Environmental groups are raising concerns about looming budget cuts at the South Florida agency that leads Everglades restoration.
Potential cutbacks unveiled Thursday by the South Florida Water Management District include selling off public land, scaling back environmental monitoring and research, and delaying or scrapping construction projects.
The district faces $128 million in cuts – more than 30 percent of its budget – mandated by the Florida Legislature and Gov. Rick Scott.
Reprioritizing pending construction projects could mean more delays for already overdue Everglades restoration.
The district also is considering selling off some of its 1.3 million acres, acquired for conservation or water storage and treatment projects.
Environmental groups have questioned selling parting with land acquired to benefit South Florida’s water supply as well as the environment.
"I just don’t think that’s a good place to find a lot of money," said Drew Martin of the Sierra Club.
Aside from selling off land, the district is considering lessening its efforts to keep exotic plants spreading across public property. Melaleuca, Brazilian pepper and other exotic plants squeeze out native habitat vital to wildlife.
The district is also considering scaling back its security presence on public land, potentially opening the door to poaching, dumping and other unauthorized use.
That raises concerns for those who follow the rules and use district land for hunting, fishing and bird watching.
"You don’t want to lose that," Newton Cook of United Water Fowlers told district board members Thursday. "It gives you the best P.R. that you get."
The district’s budget squeeze raises question about the effects on stormwater storage and treatment facilities long planned for Everglades restoration.
An Everglades restoration plan agreed to between the state and federal government in 2000 identified dozens of construction projects planned to help revive the suffering River of Grass and boost South Florida’s drinking water supply.
Environmental groups that helped craft the plan don’t want to see this round of district budget cuts torpedo restoration projects already behind schedule.
"We can’t finish this one and that one and call it done," said Dawn Shirreffs of the National Parks Conservation Association. "Then the rest of the system fails."
On Thursday, new district Executive Director Melissa Meeker tried to reassure environmentalists worried about budget cuts by outlining a list of Everglades restoration projects that she intended to proceed with during the budget year that begins Oct.1.
Those priority-projects include expanding stormwater treatment areas and striking deals to store more stormwater on agricultural land. Also on the to-do list: the C-111 spreader canal, to help redirect water to the Everglades; the Biscayne Bay coastal wetlands project; and efforts to return Picayune Strand, a failed development in southwest Florida, to native habitat.

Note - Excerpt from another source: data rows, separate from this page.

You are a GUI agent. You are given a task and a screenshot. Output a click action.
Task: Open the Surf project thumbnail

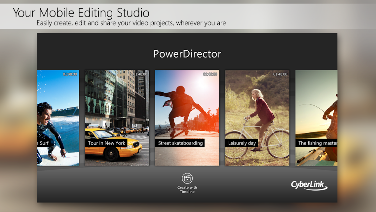(x=58, y=118)
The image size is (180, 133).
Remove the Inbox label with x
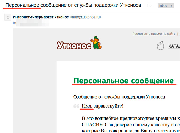[171, 6]
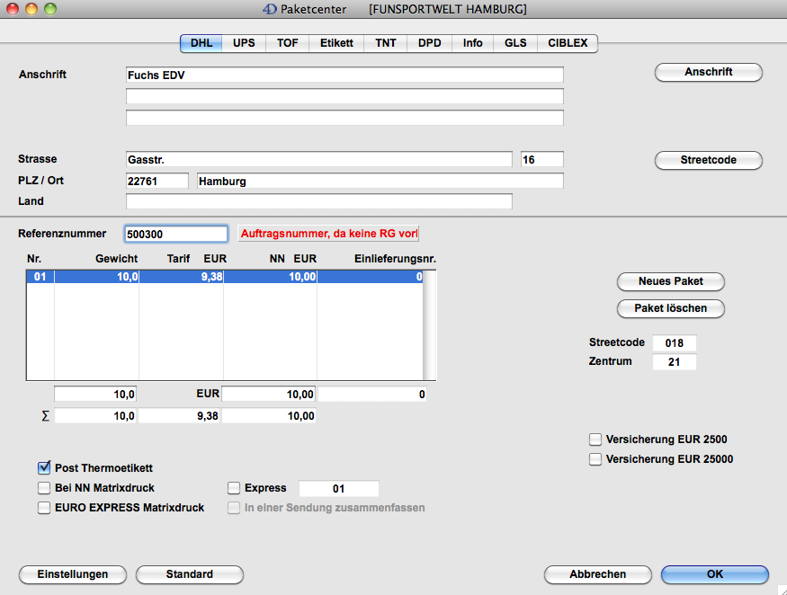787x595 pixels.
Task: Click into the Referenznummer field
Action: pos(176,234)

Items left off Meeker’s priority list included what to do with 26,800 acres of U.S. Sugar Corp. land that the district last year bought for $197 million for Everglades restoration.
Also in doubt is the timetable for a proposal to turn an unfinished reservoir in southwestern Palm Beach County, which already cost taxpayers nearly $280 million, into a smaller water storage or treatment area.
The potential budget cuts unveiled Thursday were just proposals that will come back to the district board in July for formal action. The district has to submit a proposed budget to the governor and Legislature by Aug. 1. The district board takes its final vote on its tax rate and budget in September.
The new governor’s leadership shakeup at the district and the Legislature’s forced district budget cuts have agency officials refocusing on “core” functions of flood control, water supply and Everglades restoration, while looking for ways to scale back costs and other activities.